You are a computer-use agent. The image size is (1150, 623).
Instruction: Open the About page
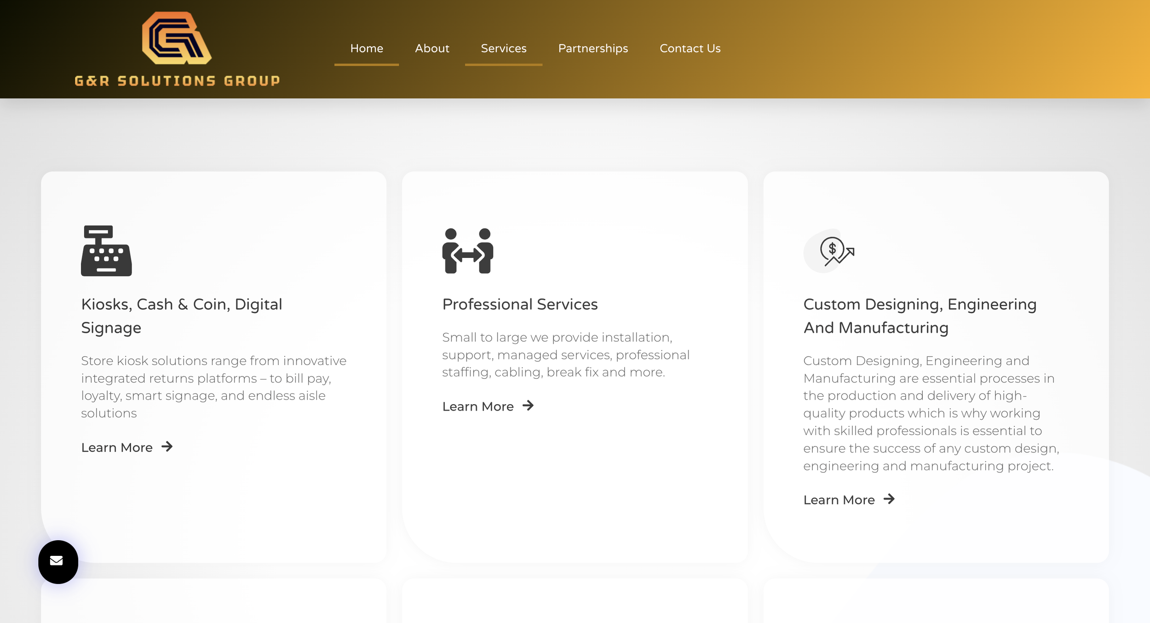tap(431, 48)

──────────────────────────────

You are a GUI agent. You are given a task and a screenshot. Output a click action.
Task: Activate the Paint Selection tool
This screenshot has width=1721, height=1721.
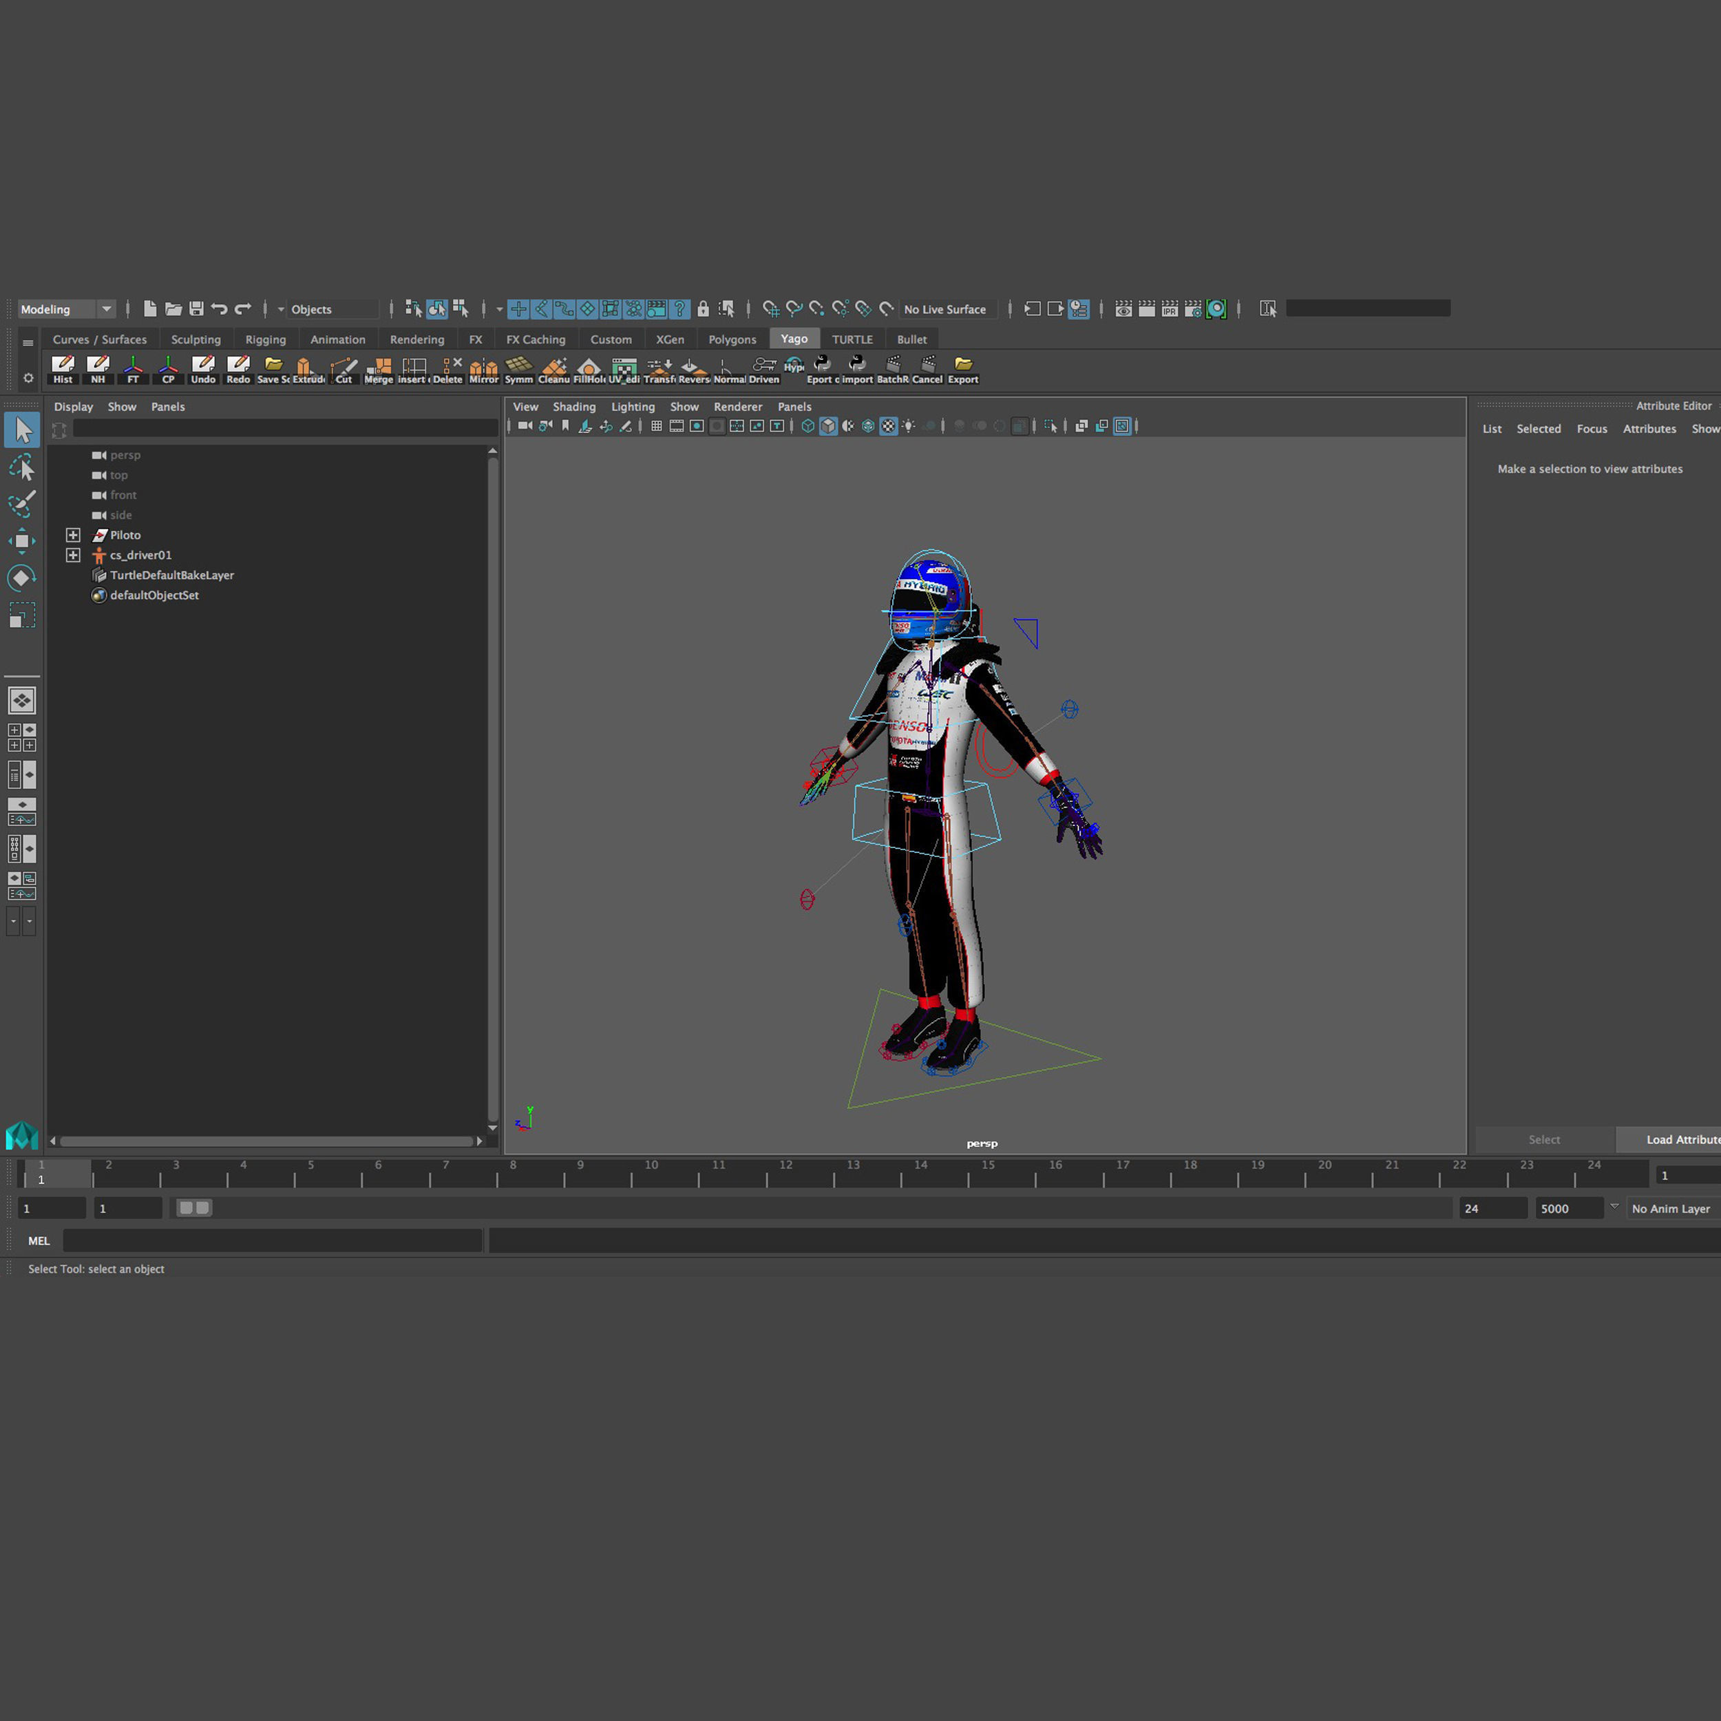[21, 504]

──────────────────────────────

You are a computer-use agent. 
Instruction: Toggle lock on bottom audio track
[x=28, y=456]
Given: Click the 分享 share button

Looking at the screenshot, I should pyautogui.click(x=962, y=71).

──────────────────────────────

● REQUIRED WORK: Which lines above contain the word "computer"? Copy each of them.

● REPLY:
You are a computer-use agent. The image size is (1150, 623).
You are a computer-use agent. 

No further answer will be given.